Short answer: Nobody knows, as it hasn’t been around very long.
Long answer: People have lots of opinions.
I believe at one point capitalization was generally accepted: “Web site” because it came from World Wide Web, which was always capitalized to indicate it’s god-like ubiquity. “Website” was the way a lot of newspapers did it back in the early days of the web.
My personal opinion: Stick with the lower case, one word “website”. The capitalization makes you look all agape and naive. I write copy and this is the way I do it, based on an informal survey of general usage.
Agh. Its. Its. Notice I didn’t say I edit copy.
Properly speaking, “Web” should be capitalized, as you mean a specific, unique web–the World Wide Web, not a random spider web. “Web” in this context is a proper noun, like the White House.
(Ditto for “the Internet”–it’s perfectly possibly to have a network of networks that isn’t hooked up to the Internet, after all.)
As to whether it’s Website or Web site, it could go either way. Usage will decide. I think it’s easier on the eyes as two words.
There is no standardized spelling for this word(s) since it’s relatively new. My company recently sent out a memo that in all our documentation we are to use the term “website” everywhere. But it’s far too soon to say that’s standard. The full name of the web is the World Wide Web (www) so it seems natural to refer to the Web, and sites on it as Web sites. That’s my preference. But we tend to compress and abbreviate commonly used phrases. It’s sort of like email, or is it Email or e-mail?
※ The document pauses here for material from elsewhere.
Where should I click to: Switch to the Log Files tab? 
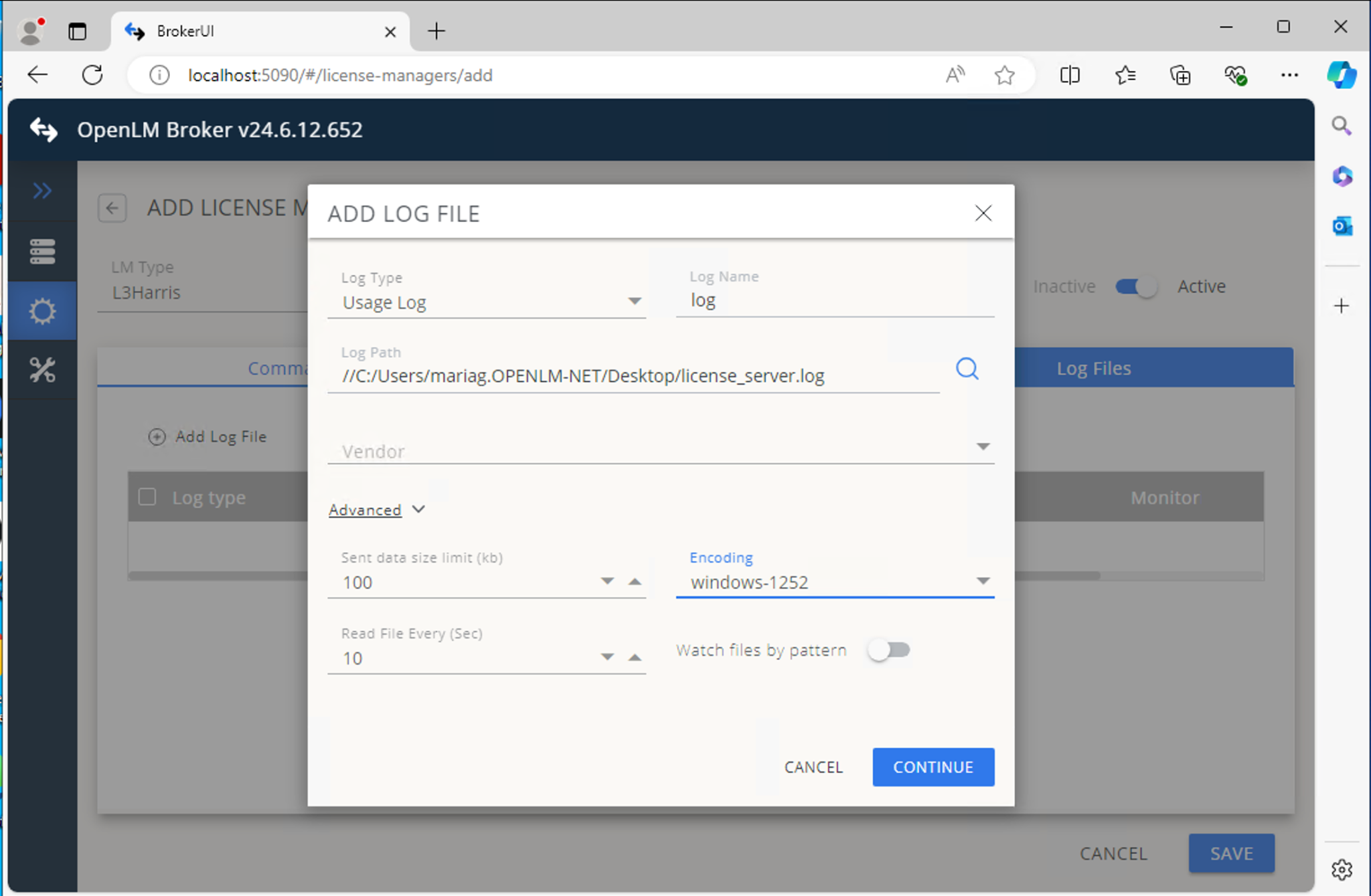[1093, 368]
Agree, sort of. A network of networks that isn’t hooked up to the Internet is not necessarily an internet. A network that uses TCP/IP is an internet.
According to my 1998 AP Style book, the entry for World Wide Web is:
Of course that is 3 years ago and that is strictly AP style. Other newspapers (like the NY Times) have their own styles, as do companies.
I agree with others who say “Web” should be capitalized and separated from “site” or “page.” When I write copy for my own company I use that train of thought.
But I sense it’ll be a while before there’s a real answer.
Another data point: New York Times uses “Web site”. (example)
Well, one thing is for sure: It’s not webside or websight.
Tim Berners-Lee uses “Web site.” However, I think “web” should only be capitalized in certain instances. Such as, “I have a web page on the Web.” Or, “The Web is home to many web sites.”
A Google search for website gives 41,600,000 hits. A Google search for web site gives 4,800,000.
The Columbia Guide to Online Style states:
“Web Short for the World Wide Web, hence the capital letter.”
The same source uses “Web site” as two words.
Cite: Walker, Janice R. and Todd Taylor. The Columbia Guide to Online Style. New York: Columbia University Press, 1998. p. 210.
Every current dictionary I have ever seen (and as a librarian I have seen a lot) is unequivocal: “Web” in relation to the World Wide Web is always capitalized.
Yup, and if you enter “web site” Google asks if you meant “website.” So we know that they believe it’s all one word.